Every line from the one containing "Task: Click inside the search input field" to the one containing "Open Assets in" in the records below, both included, must be set down exactly, and no other line.

*** Begin section ***

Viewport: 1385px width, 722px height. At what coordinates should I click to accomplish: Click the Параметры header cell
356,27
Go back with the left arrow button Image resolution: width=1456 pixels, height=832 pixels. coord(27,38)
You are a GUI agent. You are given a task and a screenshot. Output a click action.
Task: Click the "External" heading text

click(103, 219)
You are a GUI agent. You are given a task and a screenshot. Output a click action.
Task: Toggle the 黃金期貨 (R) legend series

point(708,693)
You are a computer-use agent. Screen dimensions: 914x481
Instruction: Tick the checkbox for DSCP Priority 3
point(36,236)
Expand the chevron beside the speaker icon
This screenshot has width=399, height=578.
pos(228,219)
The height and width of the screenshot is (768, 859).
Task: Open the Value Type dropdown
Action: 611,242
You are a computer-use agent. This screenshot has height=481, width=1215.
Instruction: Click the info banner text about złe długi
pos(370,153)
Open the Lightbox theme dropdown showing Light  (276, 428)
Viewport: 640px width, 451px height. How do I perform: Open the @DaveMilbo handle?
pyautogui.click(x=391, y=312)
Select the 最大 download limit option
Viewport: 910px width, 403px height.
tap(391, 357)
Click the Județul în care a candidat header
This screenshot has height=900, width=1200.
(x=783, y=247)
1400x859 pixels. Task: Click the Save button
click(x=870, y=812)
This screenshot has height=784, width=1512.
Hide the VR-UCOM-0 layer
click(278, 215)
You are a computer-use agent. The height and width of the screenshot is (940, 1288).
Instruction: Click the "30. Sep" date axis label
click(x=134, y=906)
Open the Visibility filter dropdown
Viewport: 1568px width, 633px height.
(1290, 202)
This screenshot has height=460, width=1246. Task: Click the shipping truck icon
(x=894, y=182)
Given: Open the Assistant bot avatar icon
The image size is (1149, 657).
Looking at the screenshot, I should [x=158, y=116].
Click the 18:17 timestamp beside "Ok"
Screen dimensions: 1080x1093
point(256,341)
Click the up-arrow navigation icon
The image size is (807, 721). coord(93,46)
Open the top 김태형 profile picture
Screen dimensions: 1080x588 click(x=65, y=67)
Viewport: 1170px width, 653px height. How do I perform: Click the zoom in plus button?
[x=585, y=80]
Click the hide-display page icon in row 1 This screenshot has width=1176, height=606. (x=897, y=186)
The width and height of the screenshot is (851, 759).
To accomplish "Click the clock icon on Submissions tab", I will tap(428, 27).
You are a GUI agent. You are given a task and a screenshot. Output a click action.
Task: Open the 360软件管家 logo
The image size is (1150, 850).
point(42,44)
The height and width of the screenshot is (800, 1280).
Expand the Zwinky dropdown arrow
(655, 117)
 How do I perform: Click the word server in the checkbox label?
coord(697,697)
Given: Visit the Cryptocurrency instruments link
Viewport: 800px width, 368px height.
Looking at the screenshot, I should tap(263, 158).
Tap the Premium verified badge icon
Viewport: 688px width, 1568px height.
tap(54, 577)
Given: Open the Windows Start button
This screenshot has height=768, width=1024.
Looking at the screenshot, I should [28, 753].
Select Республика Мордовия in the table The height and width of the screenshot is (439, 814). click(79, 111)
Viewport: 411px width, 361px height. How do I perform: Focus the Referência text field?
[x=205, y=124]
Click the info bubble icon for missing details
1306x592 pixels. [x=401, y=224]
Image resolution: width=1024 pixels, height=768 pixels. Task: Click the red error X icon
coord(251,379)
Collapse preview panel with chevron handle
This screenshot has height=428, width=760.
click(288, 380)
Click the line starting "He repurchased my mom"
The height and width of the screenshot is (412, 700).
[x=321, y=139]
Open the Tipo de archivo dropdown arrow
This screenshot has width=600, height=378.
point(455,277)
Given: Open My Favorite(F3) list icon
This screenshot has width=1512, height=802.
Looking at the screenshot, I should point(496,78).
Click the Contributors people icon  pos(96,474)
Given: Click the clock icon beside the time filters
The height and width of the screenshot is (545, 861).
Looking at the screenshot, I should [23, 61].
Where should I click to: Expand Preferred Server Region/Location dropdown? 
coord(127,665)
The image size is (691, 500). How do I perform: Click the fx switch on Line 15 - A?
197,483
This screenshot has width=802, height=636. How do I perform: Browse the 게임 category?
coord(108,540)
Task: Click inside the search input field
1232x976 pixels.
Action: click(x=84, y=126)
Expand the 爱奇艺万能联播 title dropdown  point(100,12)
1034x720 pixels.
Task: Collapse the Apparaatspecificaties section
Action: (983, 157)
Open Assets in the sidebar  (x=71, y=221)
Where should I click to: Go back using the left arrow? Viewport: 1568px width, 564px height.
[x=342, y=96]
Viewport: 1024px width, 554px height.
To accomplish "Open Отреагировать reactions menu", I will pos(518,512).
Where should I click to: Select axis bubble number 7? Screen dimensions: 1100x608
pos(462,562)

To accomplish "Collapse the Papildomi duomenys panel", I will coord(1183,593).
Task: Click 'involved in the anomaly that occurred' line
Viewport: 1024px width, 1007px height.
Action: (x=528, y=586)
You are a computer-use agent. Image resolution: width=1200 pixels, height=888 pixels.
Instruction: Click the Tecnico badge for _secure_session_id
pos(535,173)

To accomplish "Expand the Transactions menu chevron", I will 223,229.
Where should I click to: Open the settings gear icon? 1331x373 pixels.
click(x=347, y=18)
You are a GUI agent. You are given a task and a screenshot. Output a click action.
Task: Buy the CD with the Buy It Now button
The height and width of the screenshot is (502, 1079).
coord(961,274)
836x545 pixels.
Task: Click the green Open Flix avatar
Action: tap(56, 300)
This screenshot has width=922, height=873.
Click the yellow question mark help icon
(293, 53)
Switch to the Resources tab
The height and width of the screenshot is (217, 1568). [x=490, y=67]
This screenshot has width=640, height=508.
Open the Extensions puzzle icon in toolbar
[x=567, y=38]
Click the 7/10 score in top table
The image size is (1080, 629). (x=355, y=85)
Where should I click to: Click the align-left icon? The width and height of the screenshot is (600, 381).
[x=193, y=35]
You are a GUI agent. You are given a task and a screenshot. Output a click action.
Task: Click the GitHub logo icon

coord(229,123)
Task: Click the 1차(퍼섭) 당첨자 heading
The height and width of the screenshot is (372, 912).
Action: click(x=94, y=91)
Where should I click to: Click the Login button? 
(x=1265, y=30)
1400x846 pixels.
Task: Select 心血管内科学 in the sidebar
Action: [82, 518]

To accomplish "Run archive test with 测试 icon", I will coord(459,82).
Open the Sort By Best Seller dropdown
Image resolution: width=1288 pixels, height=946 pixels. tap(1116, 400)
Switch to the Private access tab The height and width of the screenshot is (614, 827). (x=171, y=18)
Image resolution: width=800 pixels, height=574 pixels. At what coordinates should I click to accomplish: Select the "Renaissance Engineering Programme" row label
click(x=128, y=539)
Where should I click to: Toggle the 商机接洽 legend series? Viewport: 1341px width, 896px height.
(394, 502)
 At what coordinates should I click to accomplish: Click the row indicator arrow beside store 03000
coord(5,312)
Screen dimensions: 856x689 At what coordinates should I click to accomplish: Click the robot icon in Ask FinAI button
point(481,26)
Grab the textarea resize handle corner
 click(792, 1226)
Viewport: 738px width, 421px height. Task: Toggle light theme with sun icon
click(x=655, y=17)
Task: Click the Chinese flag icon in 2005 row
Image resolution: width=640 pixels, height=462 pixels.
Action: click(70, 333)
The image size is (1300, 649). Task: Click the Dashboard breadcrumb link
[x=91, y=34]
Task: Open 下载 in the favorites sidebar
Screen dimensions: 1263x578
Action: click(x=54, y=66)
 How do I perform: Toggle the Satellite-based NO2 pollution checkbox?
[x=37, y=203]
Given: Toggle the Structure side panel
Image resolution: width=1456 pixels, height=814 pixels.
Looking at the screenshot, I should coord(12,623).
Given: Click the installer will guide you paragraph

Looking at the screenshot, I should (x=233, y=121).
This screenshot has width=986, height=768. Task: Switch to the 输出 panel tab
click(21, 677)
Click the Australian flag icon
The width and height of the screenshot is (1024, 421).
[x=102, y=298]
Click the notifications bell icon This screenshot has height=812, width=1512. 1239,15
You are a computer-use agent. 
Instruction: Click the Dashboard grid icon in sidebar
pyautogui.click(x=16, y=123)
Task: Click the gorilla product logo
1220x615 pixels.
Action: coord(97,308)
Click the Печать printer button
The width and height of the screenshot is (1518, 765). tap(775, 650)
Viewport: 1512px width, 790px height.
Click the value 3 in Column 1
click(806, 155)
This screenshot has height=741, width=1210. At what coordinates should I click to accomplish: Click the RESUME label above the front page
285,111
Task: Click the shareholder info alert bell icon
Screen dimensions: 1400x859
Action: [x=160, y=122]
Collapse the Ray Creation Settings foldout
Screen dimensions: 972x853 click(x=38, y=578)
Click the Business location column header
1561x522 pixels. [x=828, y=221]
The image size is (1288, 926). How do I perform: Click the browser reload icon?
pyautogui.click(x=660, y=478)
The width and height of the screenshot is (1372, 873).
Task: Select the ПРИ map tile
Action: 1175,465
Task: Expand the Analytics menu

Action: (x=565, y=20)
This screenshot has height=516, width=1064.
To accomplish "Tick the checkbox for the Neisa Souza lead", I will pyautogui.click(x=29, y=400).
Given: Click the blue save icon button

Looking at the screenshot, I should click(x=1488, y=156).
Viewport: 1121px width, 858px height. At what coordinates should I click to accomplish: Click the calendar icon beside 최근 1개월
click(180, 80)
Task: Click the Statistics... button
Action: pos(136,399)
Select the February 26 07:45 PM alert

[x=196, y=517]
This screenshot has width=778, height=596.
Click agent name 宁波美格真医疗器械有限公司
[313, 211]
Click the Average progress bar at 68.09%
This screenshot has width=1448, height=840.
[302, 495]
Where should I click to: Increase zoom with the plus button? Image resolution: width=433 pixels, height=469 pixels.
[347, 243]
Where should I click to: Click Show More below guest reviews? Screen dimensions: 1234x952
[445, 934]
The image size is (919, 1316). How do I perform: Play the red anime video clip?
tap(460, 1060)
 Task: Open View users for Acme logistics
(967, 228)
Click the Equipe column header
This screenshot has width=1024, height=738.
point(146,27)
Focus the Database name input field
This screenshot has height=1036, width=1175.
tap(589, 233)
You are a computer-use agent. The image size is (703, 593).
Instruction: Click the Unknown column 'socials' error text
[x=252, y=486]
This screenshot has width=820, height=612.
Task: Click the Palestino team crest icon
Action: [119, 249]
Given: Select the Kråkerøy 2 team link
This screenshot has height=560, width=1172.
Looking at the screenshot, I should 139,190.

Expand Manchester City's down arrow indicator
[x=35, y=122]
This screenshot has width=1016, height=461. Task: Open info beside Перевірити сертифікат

*** End section ***

* SOLUTION BELOW
Task: Click inside the search input field
1232x976 pixels.
Action: click(x=84, y=126)
Expand the 爱奇艺万能联播 title dropdown  point(100,12)
1034x720 pixels.
Task: Collapse the Apparaatspecificaties section
Action: (983, 157)
Open Assets in the sidebar  (x=71, y=221)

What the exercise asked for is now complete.